ソーシャルタギングとは、公開のWebサイトなどで、集積された一つ一つの情報に対して個々のユーザが短いフレーズや単語(タグと呼ばれる)を付加して整理することにより、効率よく分類や検索が行なえるようにする手法のこと。動画投稿サイトで動画の内容を表すために付けたり、ソーシャルブックマークサイトでURLの分類に用いられたりしている。
ファイルや情報にタグ(tag)と呼ばれる短い単語やフレーズを付けて整理する手法は「タギング」と呼ばれ、様々な種類の情報やファイルが混在している場合などに、検索や一覧を行なう際の手がかりとする目的で用いられる。

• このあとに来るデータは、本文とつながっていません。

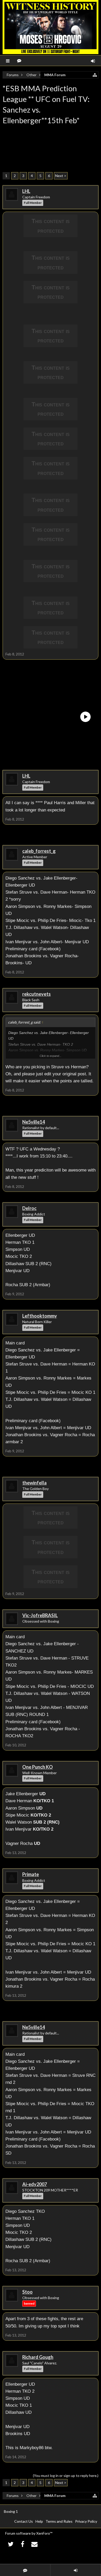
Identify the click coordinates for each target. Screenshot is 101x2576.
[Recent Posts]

ソーシャルタギングはユーザ投稿型のWebサイトなどで用いられ、集積された一つ一つの情報に大勢のユーザがタギングを行ない、結果をすべてのユーザで共有する。一人一人のユーザによるタギングの結果が集積されるため、サービスの運営側や特定のユーザが多大な労力を払うことなく情報の分類が行なえ、それを利用した検索が可能になる。また、多くの人の見方を組み合わせることにより、検索や分類が迅速かつ柔軟に行なえるようになる。
たとえば、動画投稿サイトに投稿されたある動画に、あるユーザが「スポーツ」、別のユーザが「世界水泳」、また別のユーザが「2007年」といったタグを付加すれば、あとから動画を検索するユーザは、検索キーワードを「スポーツ」にしても「世界水泳」にしても「2007年」にしても、その動画を見つけ出すことができる。
ソーシャルタギングは、Web上の情報に対してメタデータを付加する行為といえる。メタデータによる検索という概念は古くから存在したが、Web上にコンテンツを公開しているユーザの協力が必要な点が問題となり、普及の障害となっていた。ソーシャルタギングは、個々のユーザが行なうタギングを集めることで、この問題に対処している。
ソーシャルタギングでは、タギングを行なうことでそのコンテンツを他のユーザに紹介するという側面もあるため、Web上にコミュニティを形作る一種のソーシャルネットワーキング的なサービスとも言える。趣味嗜好が似ているユーザを「お気に入り」に指定し、そのユーザのタギングを追いかけるといったサービスも行なわれている。